Last Sunday I did not preach as Underwood Lutheran hosted Western Iowa Synod Bishop Rodger Prois. This sermon was not recorded, which is why I have not posted the latest sermon. It will return again after this coming Sunday. However, the sermon was based on Matthew 4:1-11, which is the story of Jesus’ temptation by Satan.  As usual, an important question was raised in the sermon notes by the Confirmation Students, and I’ll attempt to address it here.

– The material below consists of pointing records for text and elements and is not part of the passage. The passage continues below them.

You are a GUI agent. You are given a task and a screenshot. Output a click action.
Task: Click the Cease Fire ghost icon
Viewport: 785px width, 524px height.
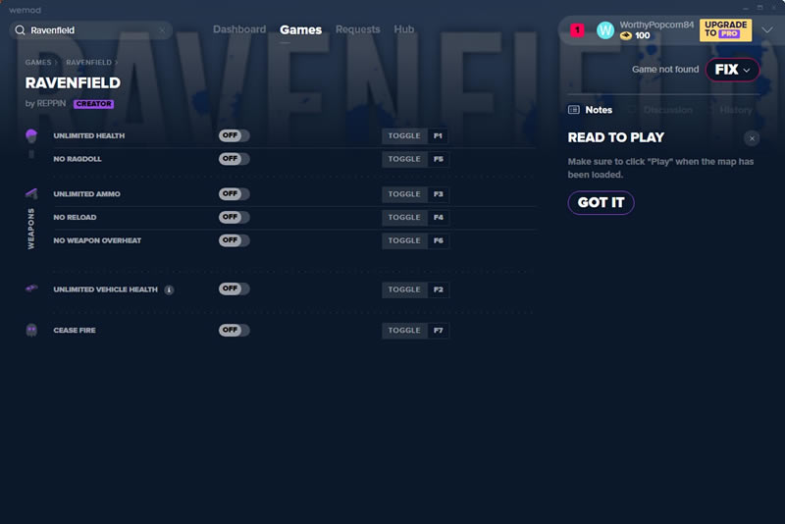click(x=31, y=331)
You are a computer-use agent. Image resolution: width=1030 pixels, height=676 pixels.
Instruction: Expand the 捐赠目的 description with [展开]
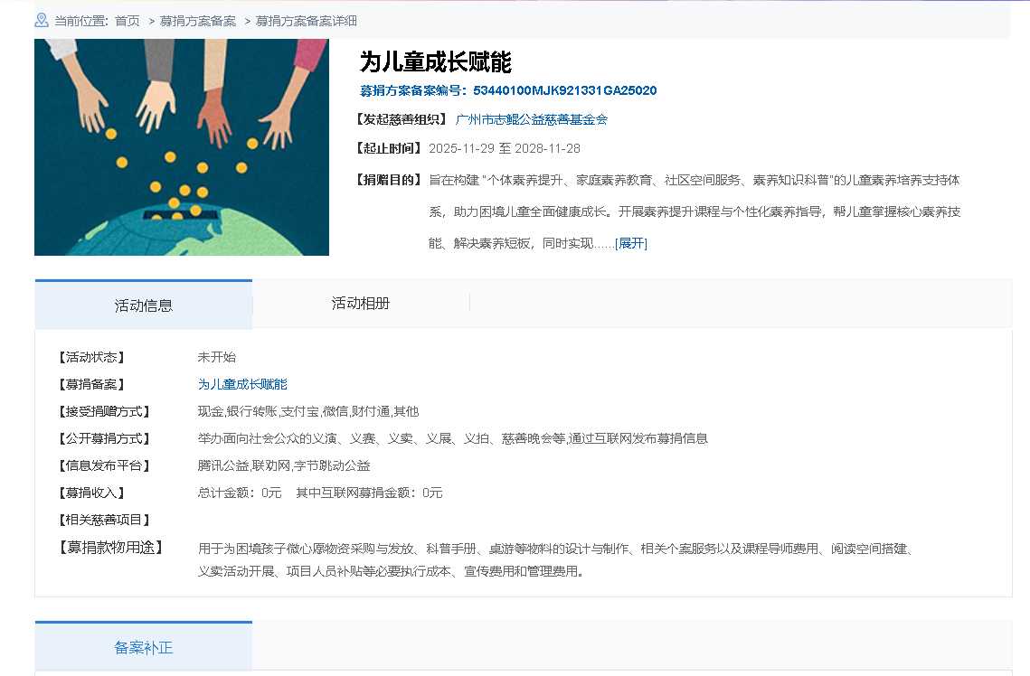tap(631, 243)
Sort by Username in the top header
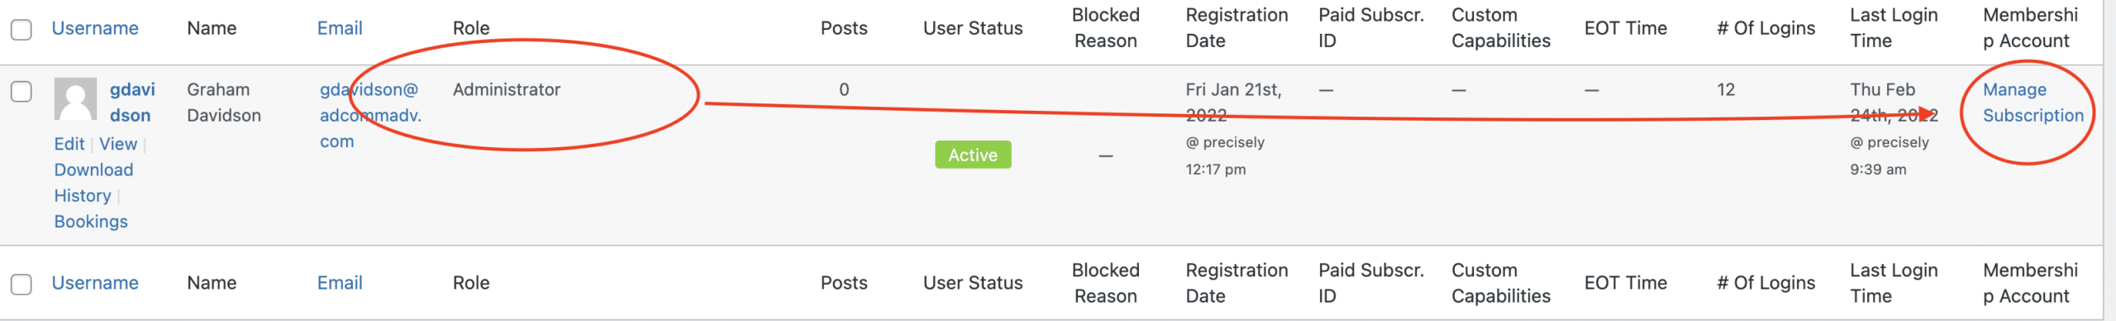Viewport: 2116px width, 321px height. click(x=95, y=28)

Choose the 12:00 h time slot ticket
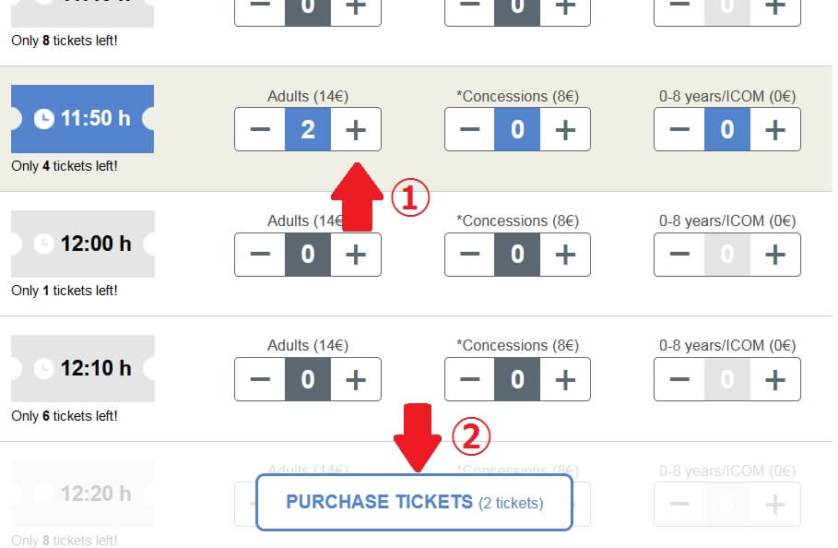tap(82, 244)
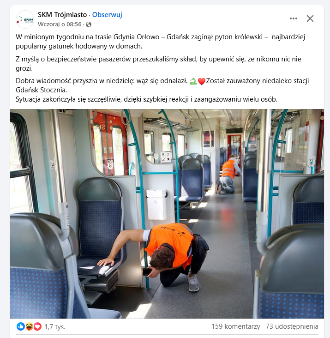Click the red heart emoji in text
Image resolution: width=330 pixels, height=338 pixels.
tap(201, 81)
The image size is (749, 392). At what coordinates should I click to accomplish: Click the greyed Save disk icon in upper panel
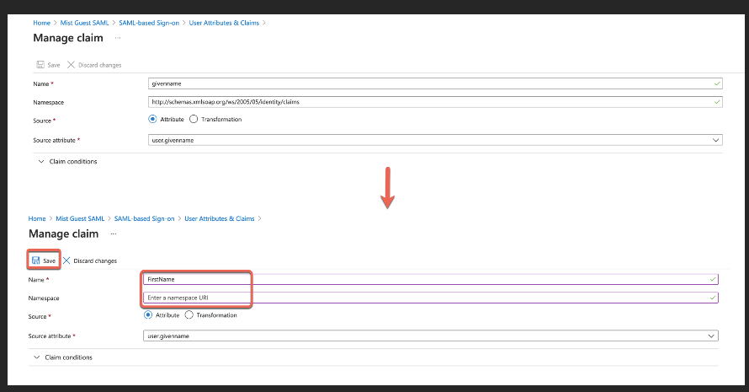pyautogui.click(x=40, y=64)
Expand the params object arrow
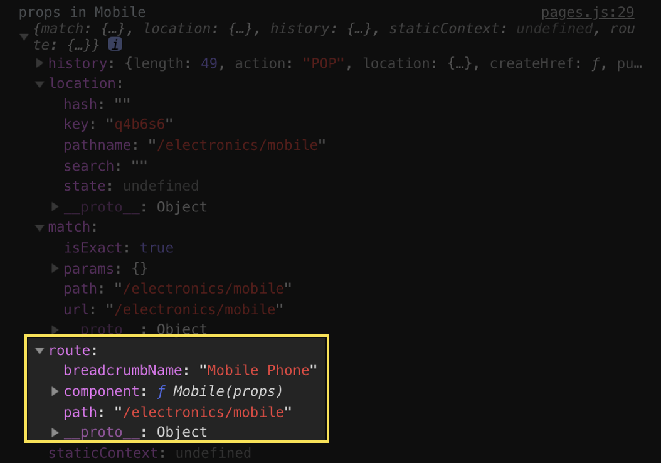 click(x=55, y=268)
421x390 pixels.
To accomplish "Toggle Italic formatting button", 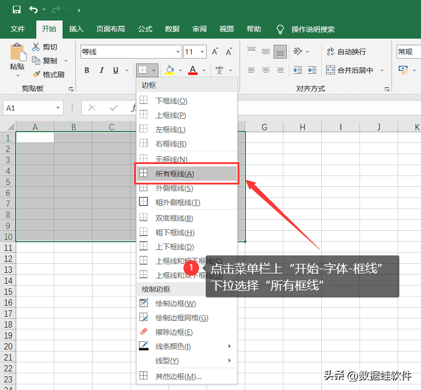I will point(101,70).
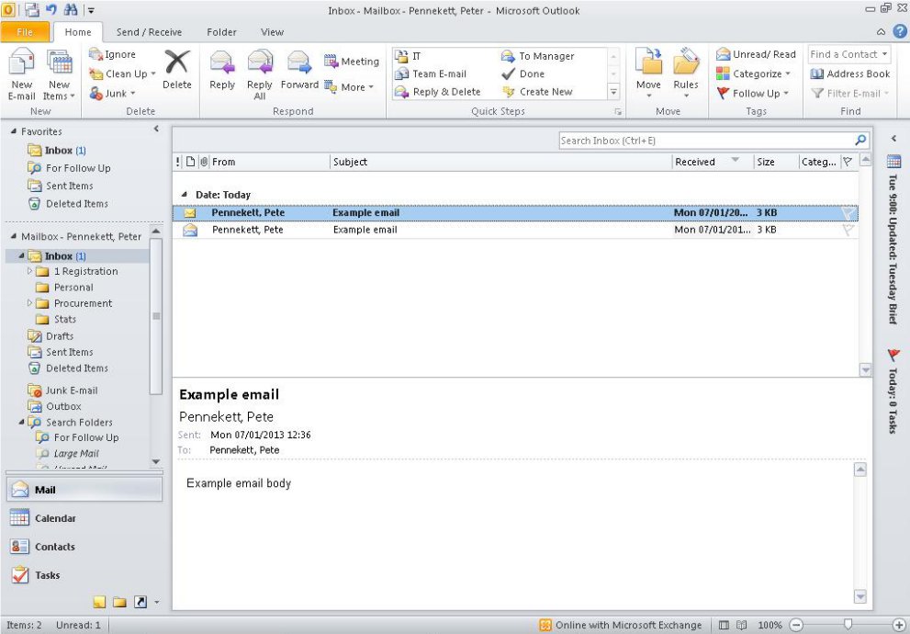This screenshot has width=910, height=634.
Task: Collapse the Date: Today group
Action: (x=185, y=195)
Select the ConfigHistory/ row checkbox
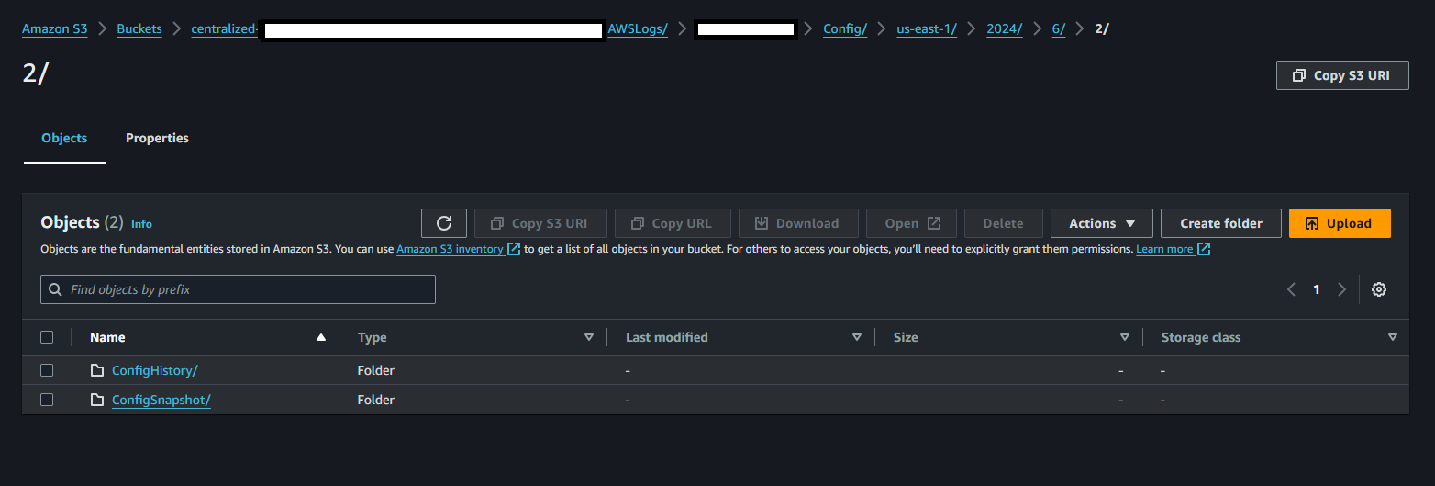The image size is (1435, 486). 47,370
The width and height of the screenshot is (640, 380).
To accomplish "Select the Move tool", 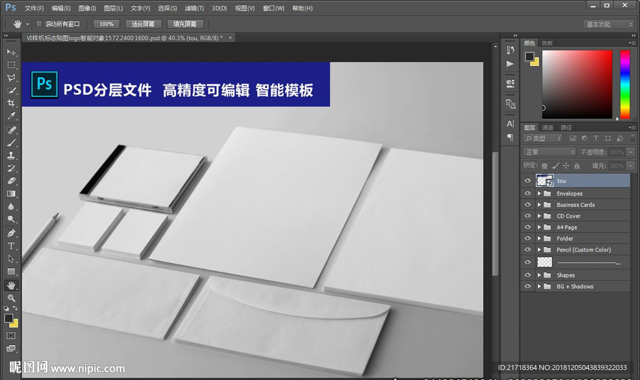I will coord(11,52).
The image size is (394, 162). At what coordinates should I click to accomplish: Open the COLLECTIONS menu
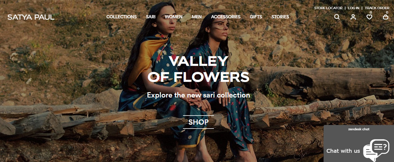(121, 17)
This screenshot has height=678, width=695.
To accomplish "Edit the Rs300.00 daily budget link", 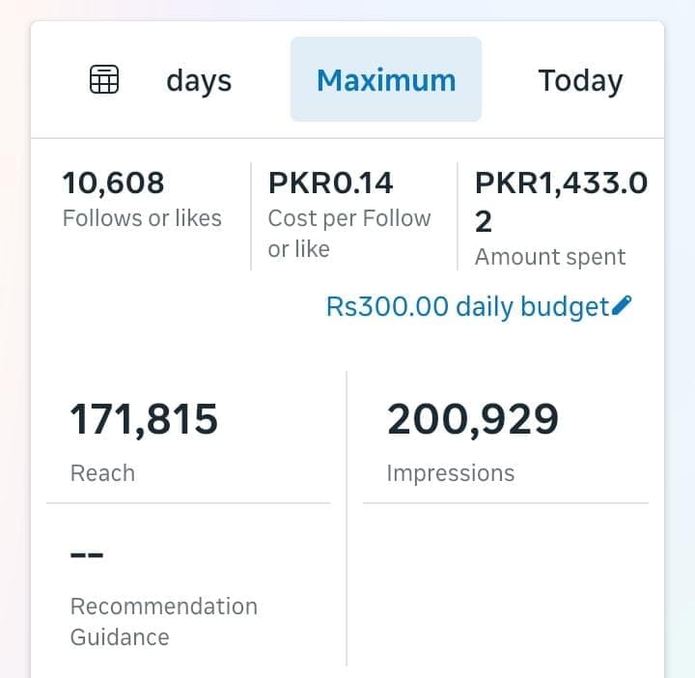I will tap(468, 307).
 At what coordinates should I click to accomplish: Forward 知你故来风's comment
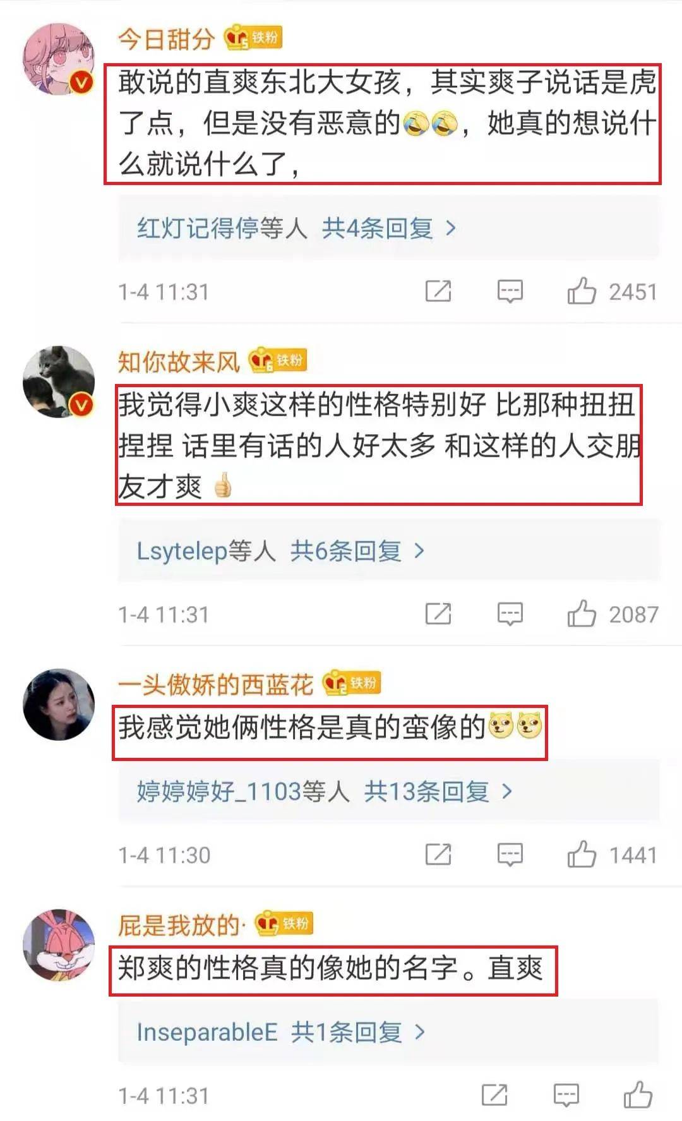pos(438,614)
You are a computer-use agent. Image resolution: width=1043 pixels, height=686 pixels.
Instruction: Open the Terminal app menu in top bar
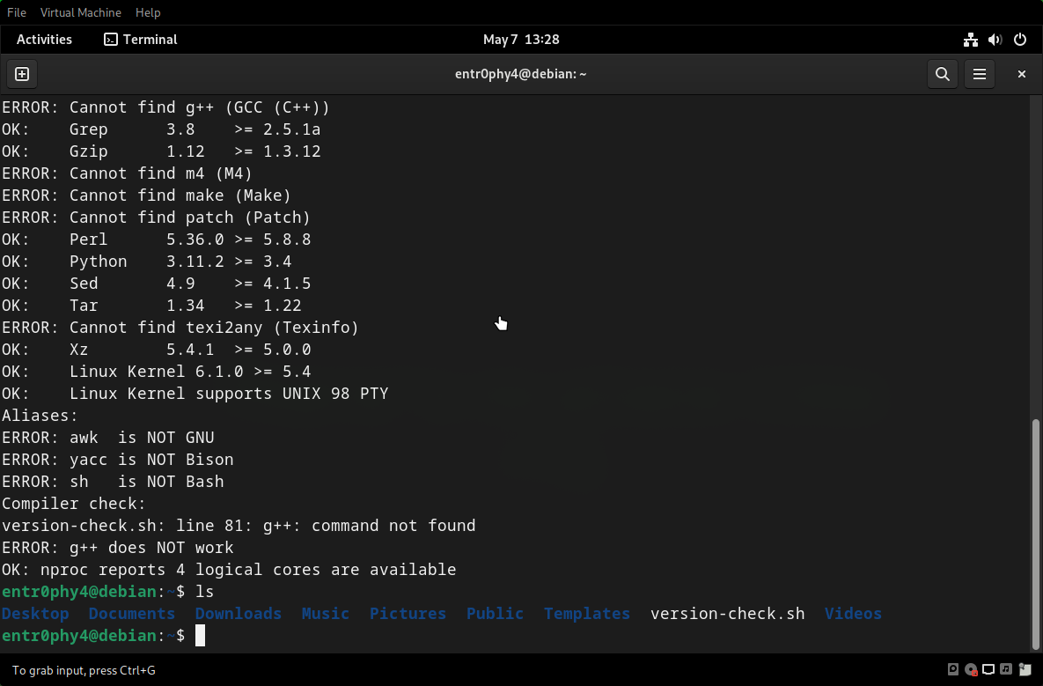coord(141,40)
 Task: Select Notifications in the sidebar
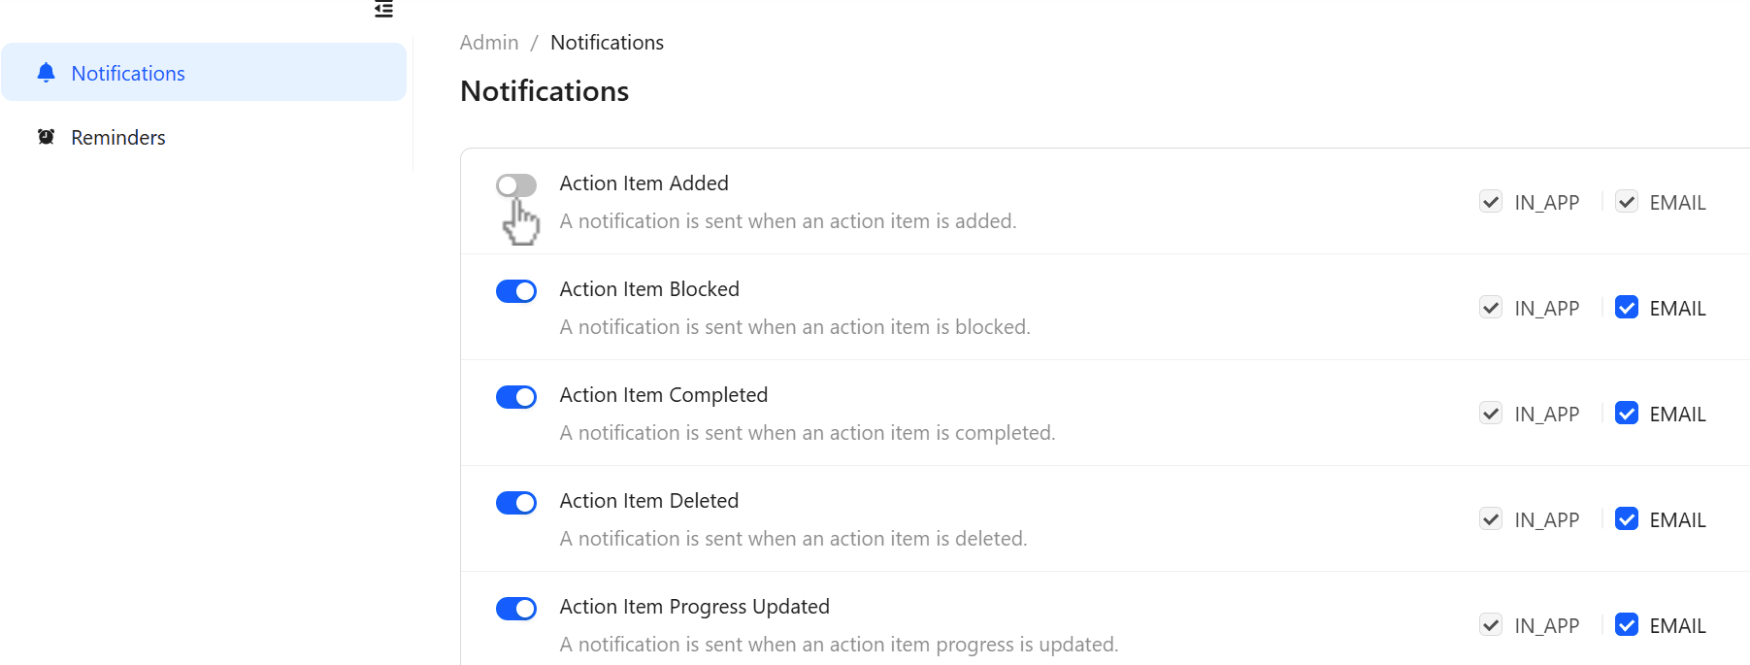click(x=127, y=72)
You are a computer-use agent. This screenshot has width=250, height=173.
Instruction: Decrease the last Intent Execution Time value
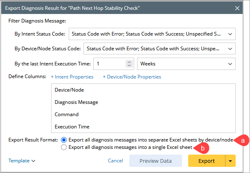tap(129, 66)
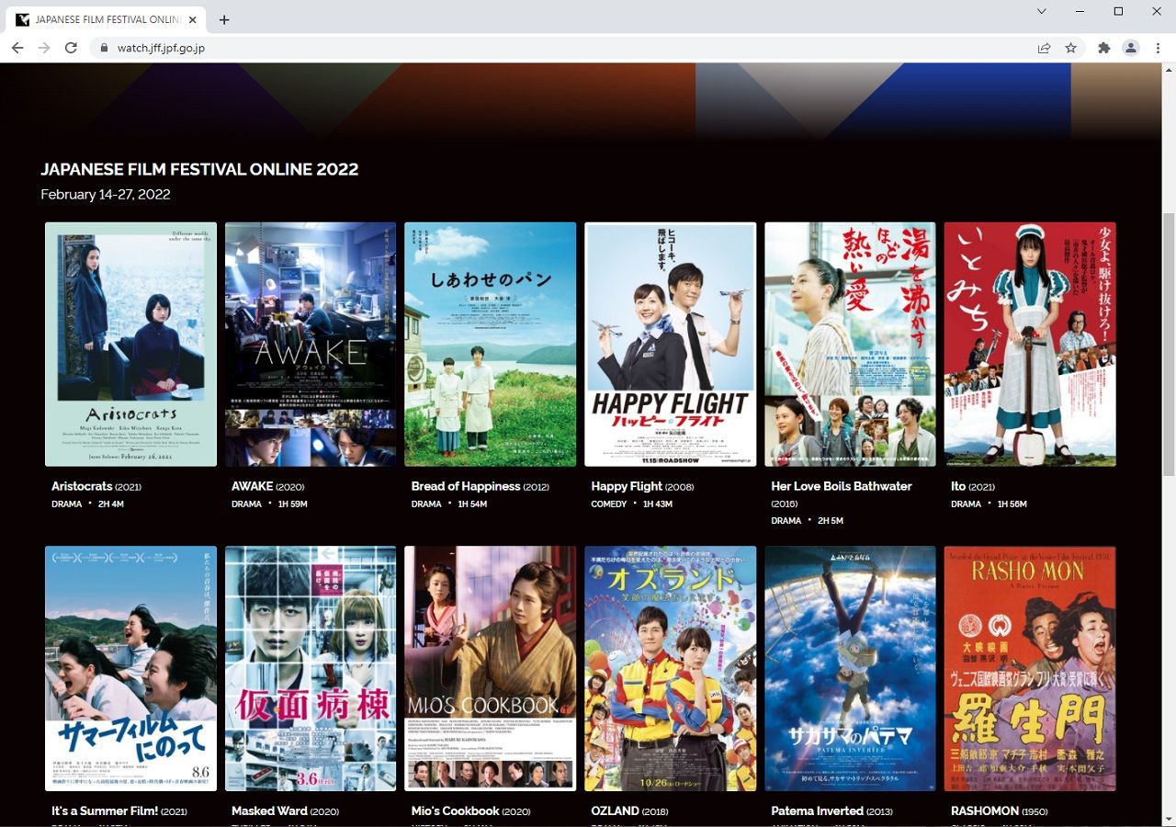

-What can’t one person be obedient?
Great question, and one that I believe also stems from the additional scripture passages that highlighted the story of original sin by Adam and Eve. In the sermon, Bishop Prois discussed how the original sin was not so much about eating the forbidden fruit, but more importantly that it was being disobedient to the command of God. In the garden, Adam and Eve had one command…”don’t eat from this tree.” Now I could go on and on about theories as to why they chose to disobey God. But in the end I believe that it really comes down to a combination of two things. First, Satan is really good at his job. The deceit and lies that Satan spins to trap us do their job well. Secondly, for whatever reason (and I don’t claim to know what it is) our nature is to focus on ourselves rather than to love God and love our neighbor. We are just selfish…its in our flawed human nature.  Adam and Eve were tempted to become “like God” in the knowledge of good and evil. This was a lie that Satan told them, and they wanted it.  Likewise, it is in the nature of all of us to be self centered…to place ourselves above others and even more so above God. We may not intend to do so, but yet we still do.  So, long story short, why can’t we be obedient? Because our selfish nature is stronger than our own ability to obey God. But praise the Lord, because Jesus has overcome the condemnation that our sinful nature warrants.